A dust storm is swept from the Sahara across the Atlantic in June 2009. Images from NASA’s MODS instrument. Image: NASA Earth Observatory
Most PhD students try to perfect a way of describing their research in a few sentences. These ‘elevator pitches’ (cringe) come in useful when meeting new people at seminars, conferences or the pub. My own little snippet is this: dust from the Sahara fertilises the Amazon rainforest.
In the early eighties Carl Jordan was one of the first scientists to recognise that the Amazon relies on the atmosphere as a source of nutrients such as phosphorus. Surprisingly for somewhere that seems so lush, the Amazon is actually deficient in nutrients, and phosphorus in particular.
Phosphorus is easily washed out of the Amazon ecosystem due to shallow soils and frequent rains, but is vital for photosynthesis. Jordan noticed that the rate of nutrient loss of the forest was never more than the nutrient input from the atmosphere. This meant that unless the forest was decreasing in size, its nutrient cycles were limited by the amount obtained from the atmosphere, rather than the soil.
Around the same time, Joseph Prospero reported observations of dust that seemed to be coming from the Sahara in Cayenne, French Guiana. Unlike the black, summer-time aerosols associated with biomass burning in South America, the dust was observed in the winter and was beige in colour. Prospero also noted that the peaks in his measurements of dust collected at Cayenne corresponded with large dust outbreaks measured in Dakar, on the other side of the Atlantic, a few days earlier. Could the atmospheric inputs of dust to the Amazon therefore be reliant on dust that has travelled over two thousand miles?
A decade later, Robert Swap confirmed that this was the case. Using more detailed observations of the dust, in combination with observations from the AVHRR satellite instrument and meteorological data, Swap estimated that thirteen million tonnes of dust from the Sahara was deposited into the Amazon basin each year. Swap’s findings were extraordinary: one ecosystem was dependent on another thousands of miles away.
But Swap’s results still left questions unanswered. His estimate for the amount of dust deposited corresponded to around only a third of the nutrients needed by the ecosystem. Recent advances in remote sensing of aerosols have allowed scientists to examine this discrepancy.

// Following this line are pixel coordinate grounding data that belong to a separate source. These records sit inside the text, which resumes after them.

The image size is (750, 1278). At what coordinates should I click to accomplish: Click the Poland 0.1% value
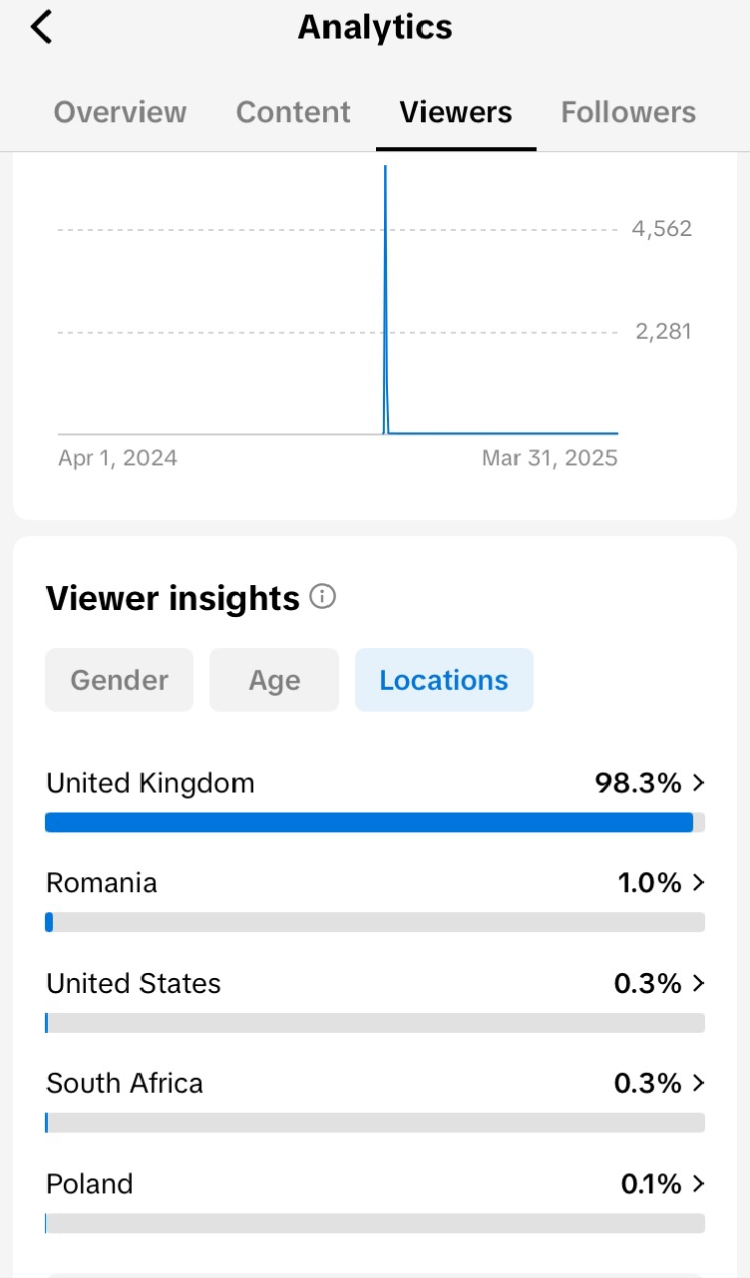(x=651, y=1184)
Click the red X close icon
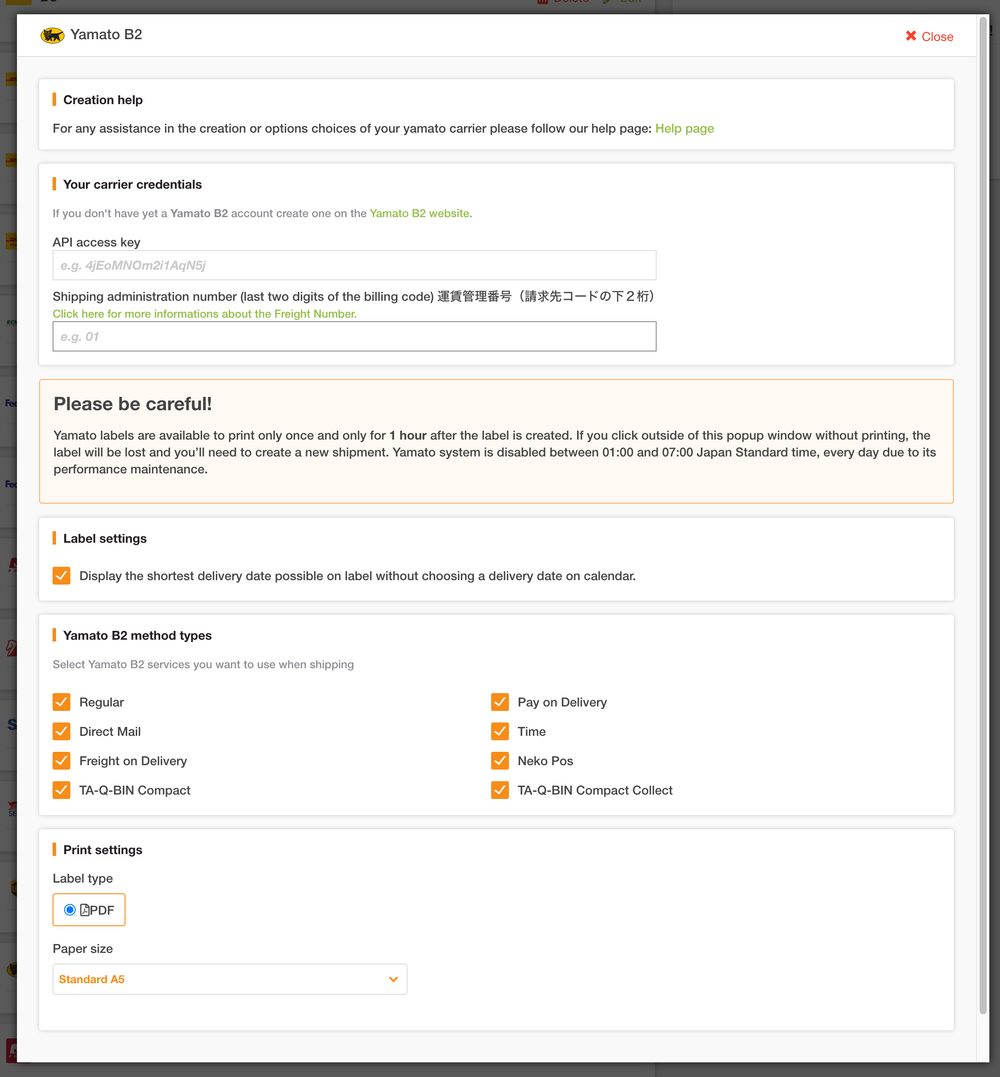 (x=910, y=37)
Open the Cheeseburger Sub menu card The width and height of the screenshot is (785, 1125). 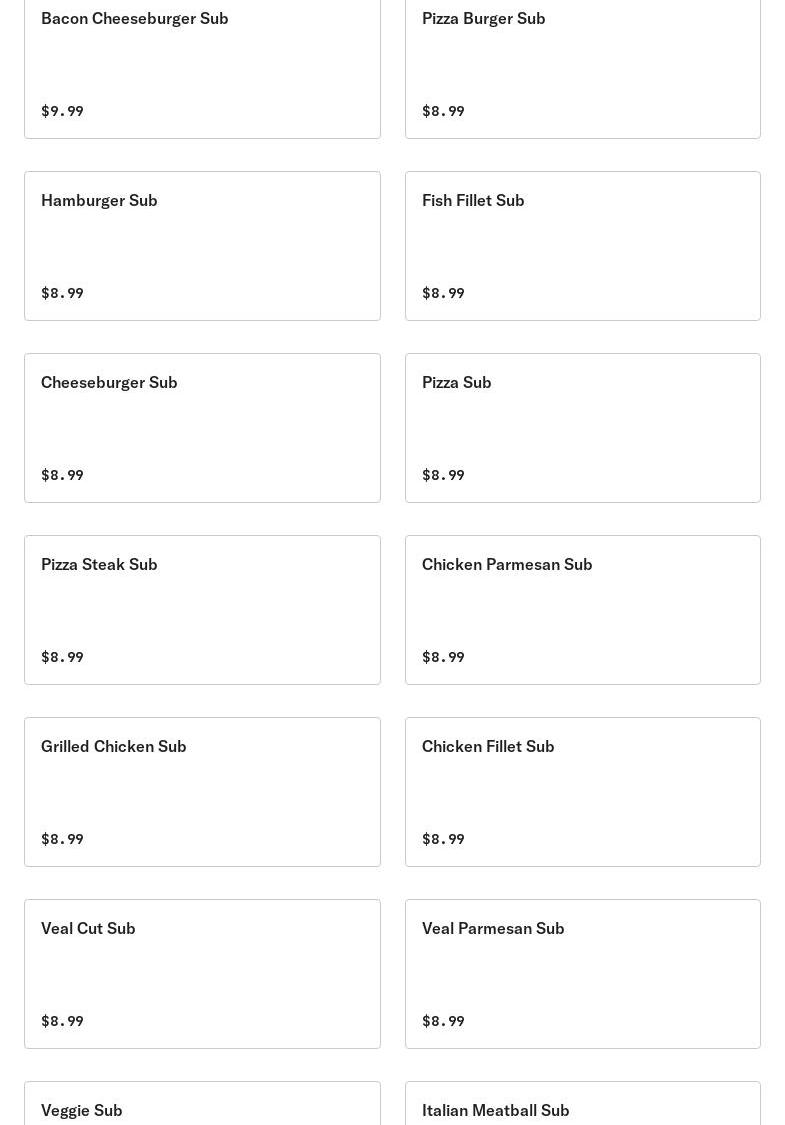coord(202,428)
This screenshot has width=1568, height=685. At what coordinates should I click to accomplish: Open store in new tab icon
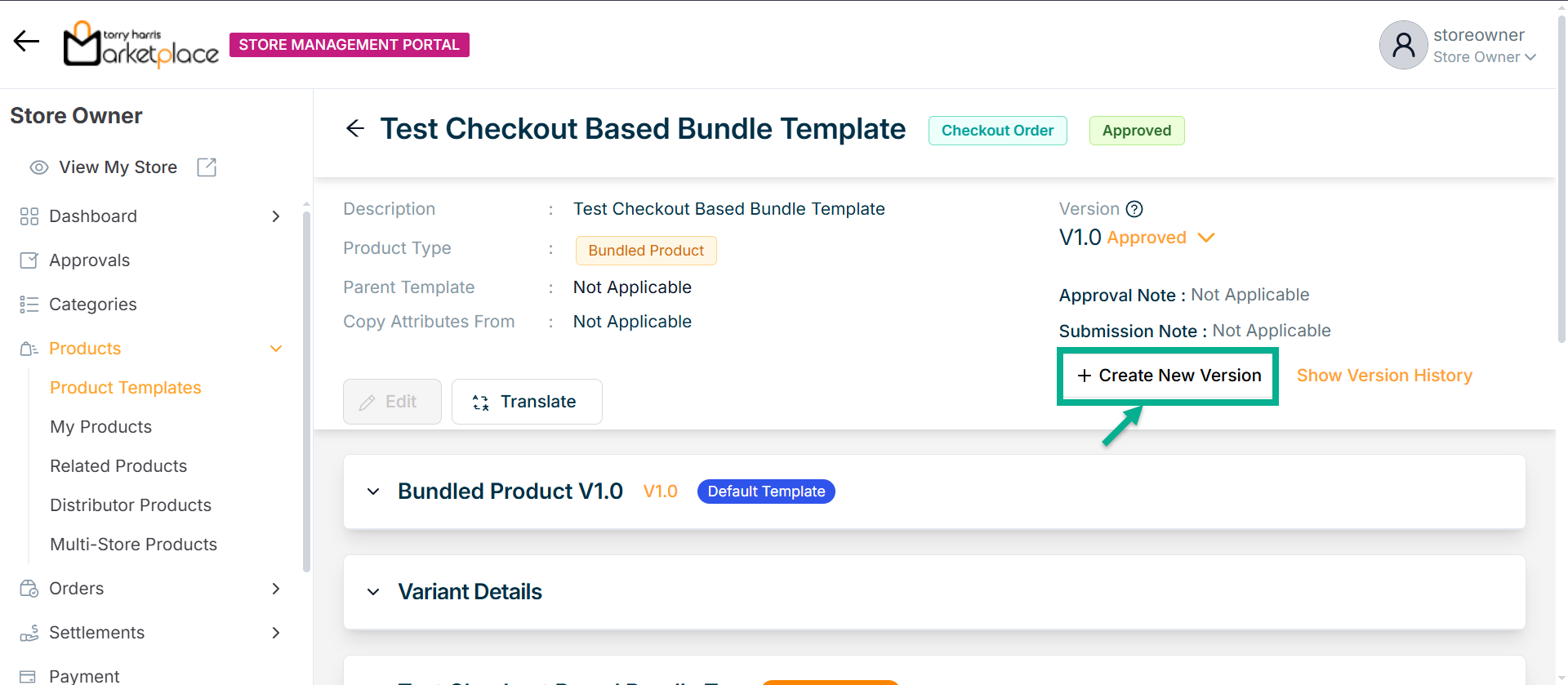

In 2005, Yoram Kaufman used measurements of how much light was absorbed or scattered by dust from the Sahara to obtain a new estimate of its mass. Remarkably, Kaufman’s analysis of data from NASA’s MODIS instrument suggested that fifty million tonnes of dust is carried each year from the Sahara to South America. This is four times Swap’s estimate, and possibly fills the gap in the Amazon nutrient budget.
Part of the reason I think that dust fertilising the Amazon makes for such an interesting ‘elevator pitch’ is that it highlights the interconnections between aspects of the Earth system. How will the Amazon be affected if wind or precipitation patterns change over the Sahara? These interconnections cross fields of study as well as oceans – to understand the role of dust in fertilising the Amazon rainforest requires exciting work from diverse fields including ecology, atmospheric physics and geochemistry.